Старец завел у себя первую и прочную основу иночества: личное руководительство братии и полное откровение помыслов. Днем и ночью была открыта его келия, и часами он говорил с иноками. На монастырские послушания, покос, рыбную ловлю выходили все, во главе с настоятелем. В монастырь приходили крестьяне, молились, просили заступничества, и отец Федор был нетерпим к тем, кто нарушал Божьи и земные законы. Богомольцы тянулись к светлому слову и молитве, завистливая братия, как и в Александро-Невской лавре, строила козни. Не любили праведное слово, обличение и многие власть предержащие. Вера для таких хороша лишь тогда, когда их благословляет, обслуживает, а когда требует справедливости для всех, соблюдения одинаково всеми христианских законов, она становится неугодной и неудобной. Стал неудобен для воеводы отец Федор, по его наущению решением Синода был отправлен в Соловки. В Санаксар был прислан посыльный, чтобы описать его имущество и в сундуках отправить на Север. Но имущества всего оказалось: войлок коровьей шерсти на холстине, небольшая подушка, овчинная шуба, мантия и ряса. С этим его и отправили в Соловки. Девять лет молился в северном монастыре, но затем было доложено императрице, и он возвратился в Санаксар, где тихо скончался 19 февраля 1791 года, на 73-м году.

Преподобный старец Феодор схоронен в Санаксарском монастыре у воздвигнутого им храма на северной стороне, недалеко был погребен и его племянник. Так и покоились они там – два великих человека своего времени, два великих истинно верующих, два святых Русской Православной Церкви – подвижники XVIII века.

Старец Феодор канонизирован в лике местночтимых святых в 1999 году. Память преподобному Феодору Санаксарскому празднуется в день его кончины - 19 февраля (по старому стилю) (4 марта, а в високосный год 3 марта по новому стилю), а также в день обретения его многоцелебных мощей - 21 апреля (4 мая). В 2004 году Архиерейским собором Русской Православной Церкви канонизирован для общецерковного почитания.

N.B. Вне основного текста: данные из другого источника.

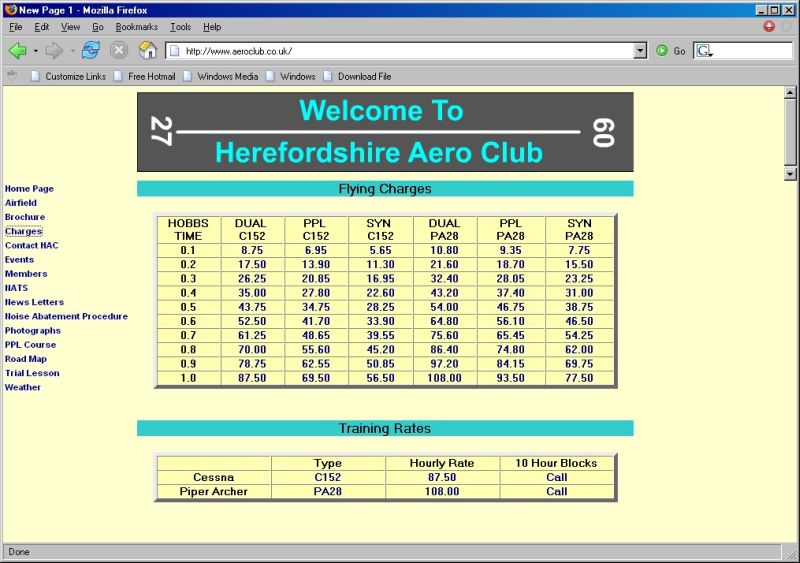The image size is (800, 563).
Task: Open the Free Hotmail bookmark
Action: point(151,76)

Адмирал Ушаков причислен к лику праведных местночтимых святых в 2001 году.

 

Канцлер Виктор Павлович Кочубей

 

Война 1812 года закончилась. В Париже гарцевали казаки, а армия постепенно возвращалась в Россию. Император с вершин радости и триумфа опускался на землю. Центральная Россия была разорена, десятки тысяч искалеченных солдат вывезли обозами из приутихшей Европы. Страну надо было восстанавливать, возрождать, оправдывать надежды на мудрое, доброе, справедливое правление, но странное дело: сейчас, когда Александр мог, казалось, почти все, он не возвращался к тем своим возвышенным мечтам о переустройстве, реформам и преобразованиям, которые взращивал в начале царствования. В Лагарповых возвышенных мечтаниях он уже видел почву для новых революций; реформы, предложенные Сперанским, казались надуманными; стремление Чарторыйского определить судьбу Польши представали большой изменой; не грели сибаритские мечтания Строгонова; нужны были работники по восстановлению России, ее возвышению. Таких было не много. Лучшие – Аракчеев да Кочубей. Они разные. Аракчеев предан ревностно и безоглядно, служит беззаветно и безупречно. Кочубей упрям и несговорчив, осторожен и умен. Александр не любил его осторожности в юности, считая ее нерешительностью, предпочитая пылкого поляка Чарторыйского, но с годами понял, как прав был вельможный малоросс, сдерживая либеральные и республиканские порывы его негласного Комитета.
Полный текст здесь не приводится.